LOL....Brayn you must catch fish this year, big fish!!!And prove everybody wrong!


----------



## RiverRat (Apr 5, 2004)

ouch!!!!!
like a kick to the grion!

Hey man, its ok...i think i know where you can pick up a set of golf clubs pretty cheap..........hehehehehehehehhahahahahah.....



Scott


----------



## bkr43050 (Apr 5, 2004)

You evidently did not prep them right before taking them out fishing with you. I have three boys and I made sure to never lead them to believe that we are supposed to catch fish when they go with me. That way they are never disappointed. It must be working because they still want to go fishing with me. Of course I do have a boat and eventually I will probably come to the conclusion that they are only going along for the ride.


----------



## RiverRat (Apr 5, 2004)

Nah with kids you have to get them excited about fishing by putting them on FISH consistantly, i know my boys are hooked and are hard set on going as much as they can..was like that after thier first season fishing. I started them off on stream smallmouth bass instead of the regular blue gills under a bobber thing in a lake.....and they did awsome!!

http://www.angelfire.com/oh5/smallie_chasers/Pics.11


Scott


----------



## bkr43050 (Apr 5, 2004)

You are right on the river fishing keeping them interested. I do that at least a couple of times every summer with my boys because I can rig them up and head for the river and keep pretty active. The fish in our river typically are a bit smaller than what you find in the lakes but the numbers are great. Plus when the kids lose interest in the fishing they have a nice river bottom to play in while I actually get some fishing in.


----------



## bkr43050 (Apr 5, 2004)

I also do the farm pond trips every now and then for the kids as well. They can catch panfish as well as some decent size bass with minimal effort and time spent.


----------



## H2O Mellon (Apr 5, 2004)

Andrew has been in amazament ever since I brought a Gar home to hime a couple eyarsa go, hes always wanted to go Gar fishing. When it warms up, I;m going to make a trip to the Scioto for gars, boy that sounds strange doesnt it?


----------



## bill_gfish (Apr 5, 2004)

Need a gar guide? Seems I know where they are when no one else does. and ain't there another half to lil' phil?

bill


----------



## H2O Mellon (Apr 5, 2004)

Yes there is, that would be Vivianne! She can hang w/ the boys too. She beats them both up! One tough little 2 year old girl!


----------



## Fishman (Apr 5, 2004)

I choked on my peanut bar laughing.


----------



## catking (Apr 5, 2004)

Did you not explain the fine art of NOT catching fish while tryin to ???..... ..........flathunter can give quite a speech on that very subject.


----------



## monsterKAT11 (Jun 20, 2004)

i don't know, i mean, when mellon took T-man and i out fishing he seemed like an extremely good teacher..the basics you know? Helping me get used to my baitcaster....showing us where NOT to fish.
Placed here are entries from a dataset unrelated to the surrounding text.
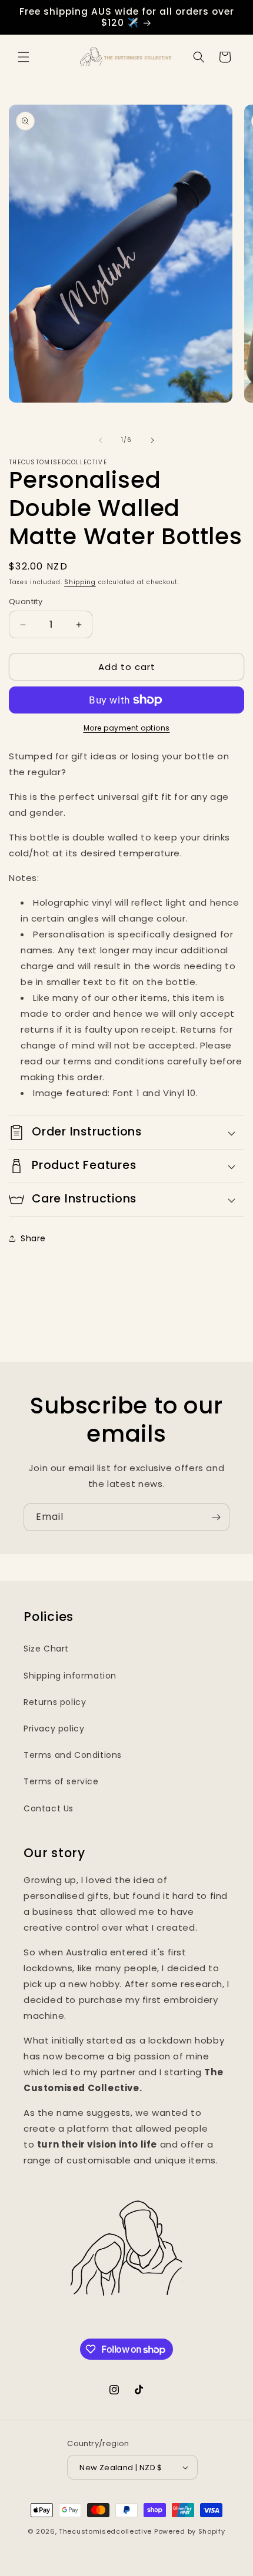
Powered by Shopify (189, 2531)
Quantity (25, 601)
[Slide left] (101, 440)
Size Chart (46, 1648)
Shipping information (70, 1675)
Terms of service (61, 1781)
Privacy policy (54, 1728)
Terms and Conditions (73, 1755)
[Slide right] (152, 440)
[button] (23, 57)
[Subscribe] (216, 1517)
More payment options (127, 728)
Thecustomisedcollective (105, 2531)
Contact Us (49, 1808)
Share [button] (33, 1238)
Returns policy (55, 1702)
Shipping (80, 582)
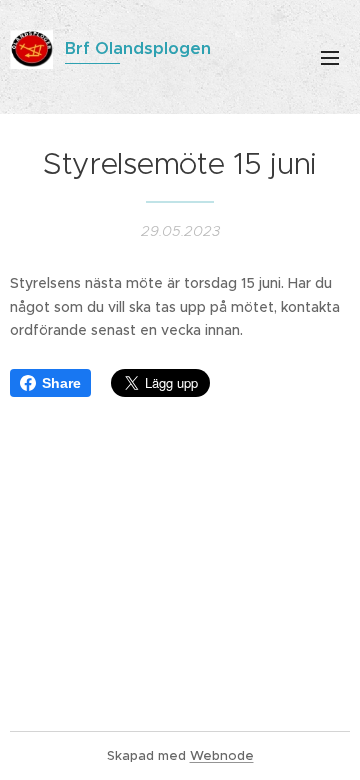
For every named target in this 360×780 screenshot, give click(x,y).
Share (61, 383)
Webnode (222, 755)
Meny (330, 57)
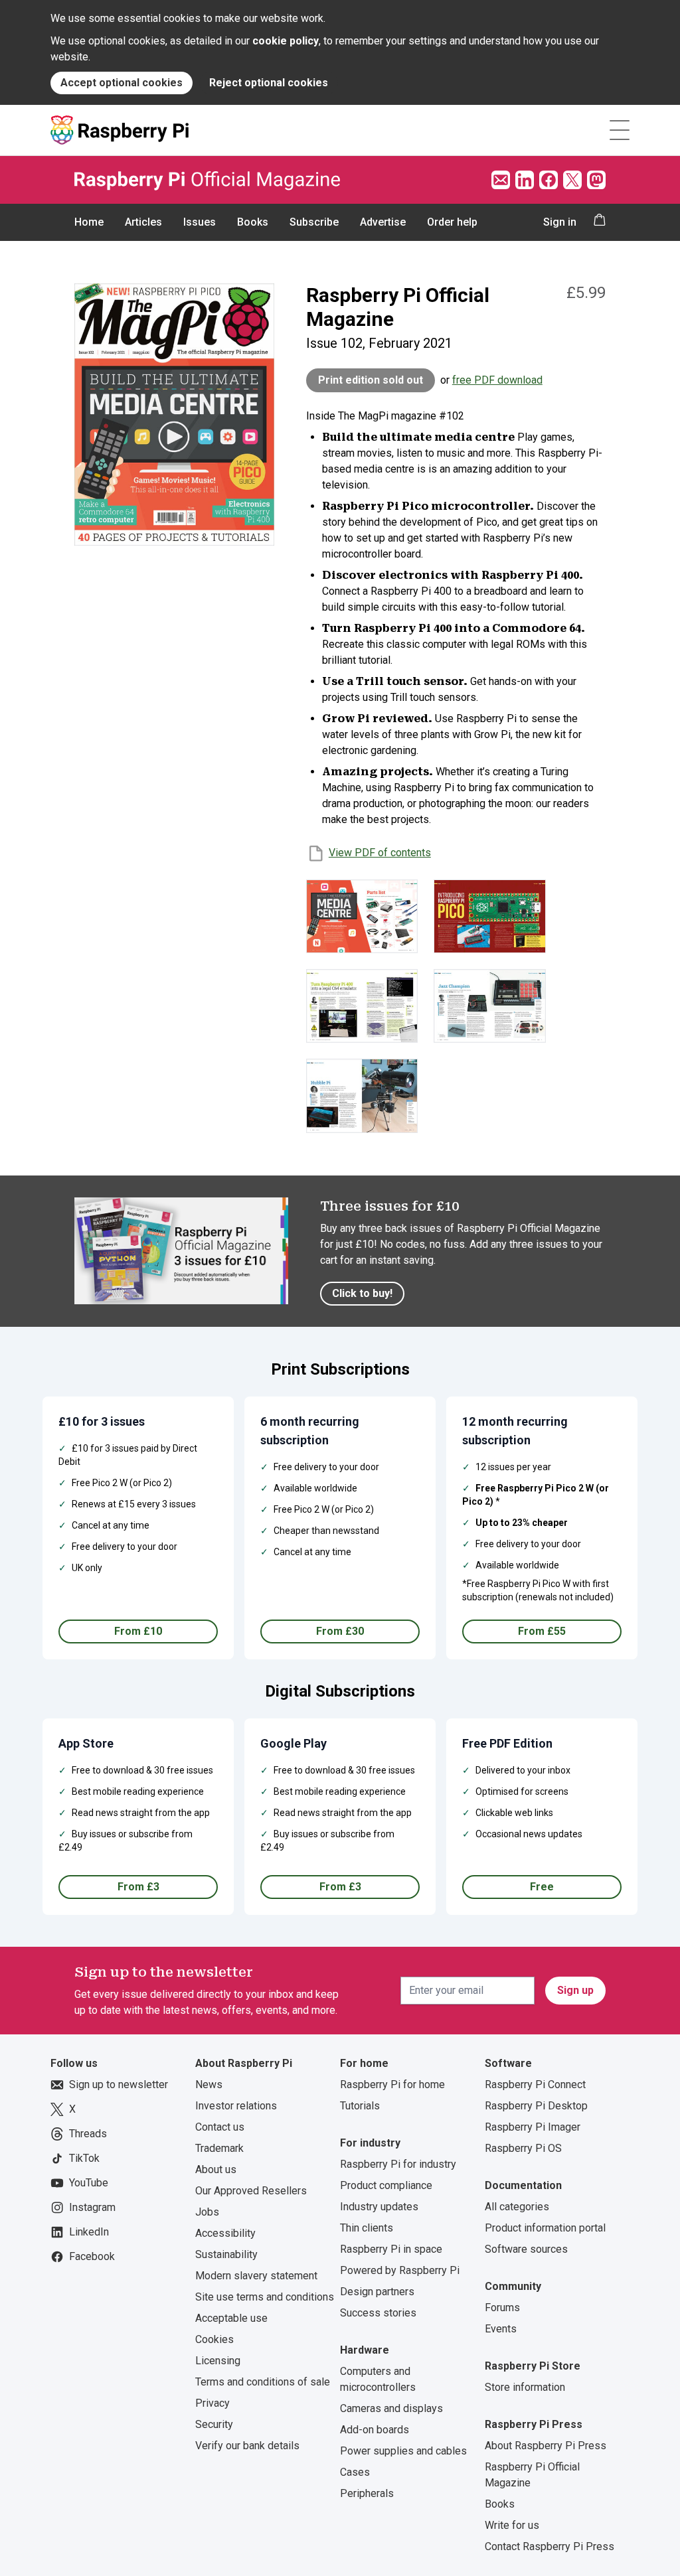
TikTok (84, 2158)
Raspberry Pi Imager (532, 2127)
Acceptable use (231, 2318)
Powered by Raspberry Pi (400, 2270)
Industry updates (379, 2206)
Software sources (526, 2249)
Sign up (575, 1990)
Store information (525, 2387)
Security (214, 2424)
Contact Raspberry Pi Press (549, 2546)
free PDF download (497, 380)
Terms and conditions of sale (262, 2382)
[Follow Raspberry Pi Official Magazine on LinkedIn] (524, 180)
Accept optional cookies (121, 82)
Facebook (92, 2256)
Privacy (212, 2403)
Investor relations (236, 2105)
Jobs (207, 2212)
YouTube (88, 2182)
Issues (199, 222)
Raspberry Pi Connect (535, 2084)
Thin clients (366, 2228)
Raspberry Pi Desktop (536, 2105)
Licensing (217, 2360)
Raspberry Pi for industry (398, 2164)
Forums (502, 2307)
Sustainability (226, 2254)
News (208, 2084)
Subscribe (314, 222)
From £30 (340, 1631)
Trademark (219, 2148)
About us (215, 2169)
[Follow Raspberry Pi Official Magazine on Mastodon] (596, 180)
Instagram (92, 2207)
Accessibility (225, 2233)
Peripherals (367, 2493)
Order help (452, 222)
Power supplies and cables (403, 2451)
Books (252, 222)
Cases (355, 2472)
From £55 (542, 1631)
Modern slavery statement (256, 2275)
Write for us (512, 2525)
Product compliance (386, 2185)
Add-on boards (374, 2429)
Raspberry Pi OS (523, 2148)
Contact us (219, 2127)
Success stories (378, 2313)
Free (542, 1886)
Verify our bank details (247, 2445)
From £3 (138, 1886)
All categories (517, 2206)
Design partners (377, 2291)
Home (89, 222)
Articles (143, 222)
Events (501, 2328)
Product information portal (545, 2228)
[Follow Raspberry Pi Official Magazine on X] (572, 180)
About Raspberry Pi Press (545, 2445)
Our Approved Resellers (251, 2190)
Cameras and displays (391, 2408)
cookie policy (285, 41)
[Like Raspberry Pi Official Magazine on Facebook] (548, 180)
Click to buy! (362, 1293)
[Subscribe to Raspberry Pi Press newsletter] (500, 180)
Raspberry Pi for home (392, 2084)
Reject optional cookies (268, 82)
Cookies (214, 2339)
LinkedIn (89, 2232)
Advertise (383, 222)
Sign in (559, 222)
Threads (88, 2133)
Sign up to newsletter (118, 2084)
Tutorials (360, 2105)
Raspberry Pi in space (391, 2249)
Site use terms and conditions (264, 2297)
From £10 (138, 1631)
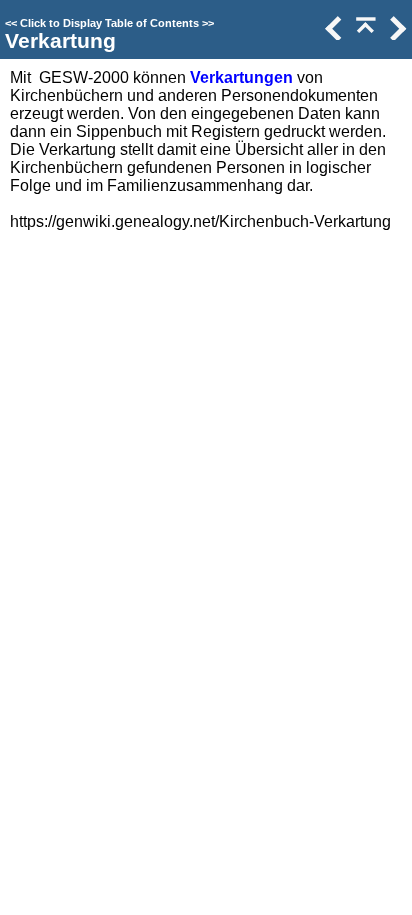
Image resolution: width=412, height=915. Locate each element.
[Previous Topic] (332, 34)
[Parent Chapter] (364, 34)
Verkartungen (241, 77)
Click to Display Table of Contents (109, 23)
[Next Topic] (396, 34)
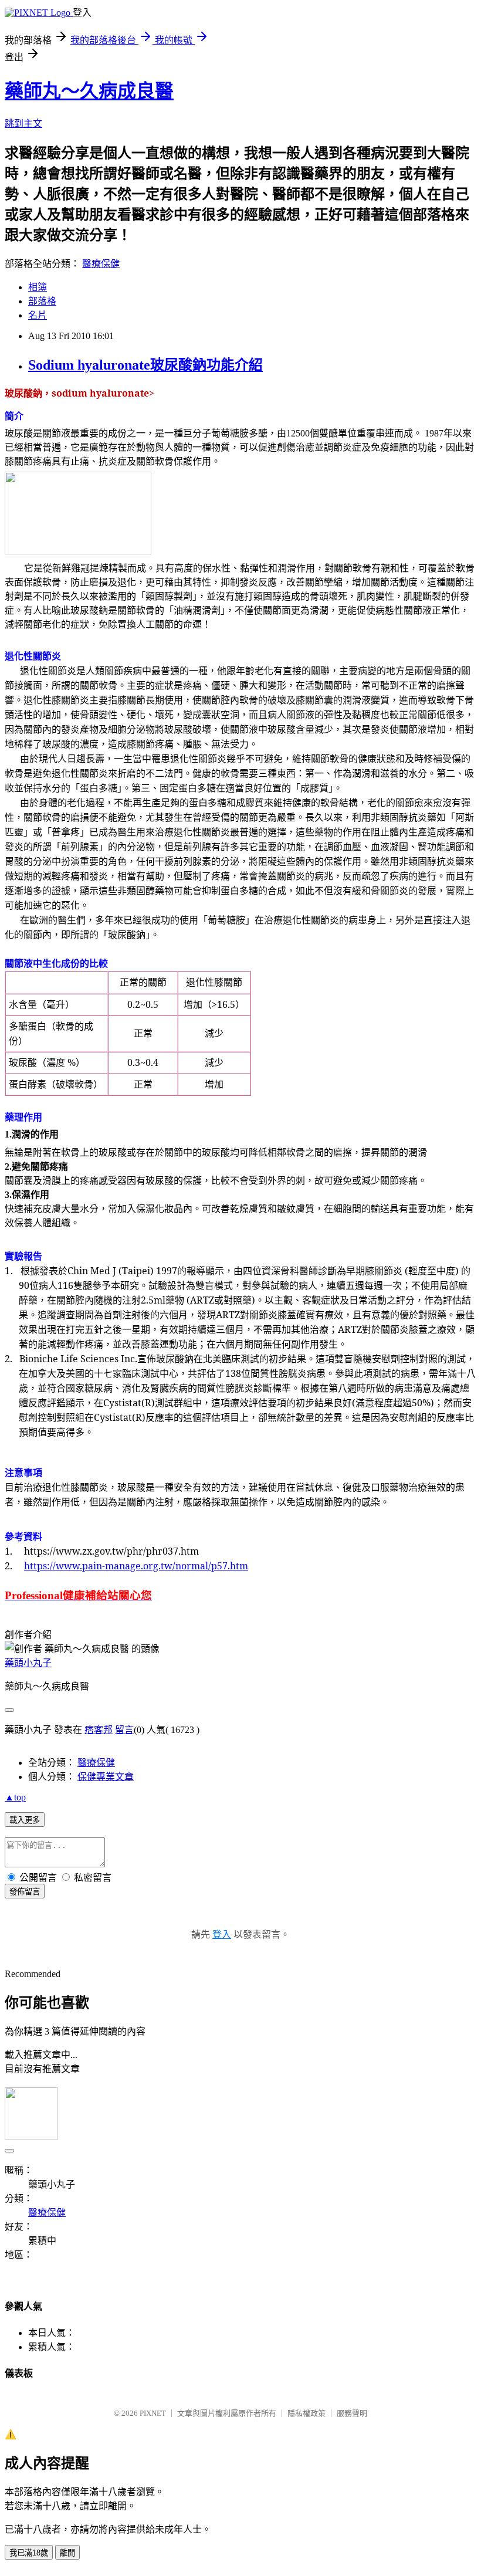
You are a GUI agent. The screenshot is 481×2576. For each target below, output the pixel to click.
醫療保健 (101, 264)
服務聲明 (352, 2413)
haha just kidding mellon! we had a blast


----------



## T-Man (Sep 9, 2004)

Yeah we did, can't wait to go some more, catch some big ones(hopefully anyways), and have a good time. If Jenny or the kids dont want to go, that's alright, you just give myself or monsterkat a call and we will see what we can do Mellon! I still can't believe Drew don't want to fish anymore, he seemed to have a blast when we went last.(except when you two walked into the thorn bush.....ha ha)


----------



## H2O Mellon (Apr 5, 2004)

He was just being mean, he wanted to go last night, but I've unexpectly had to babysit this week as Jenny is working OT


----------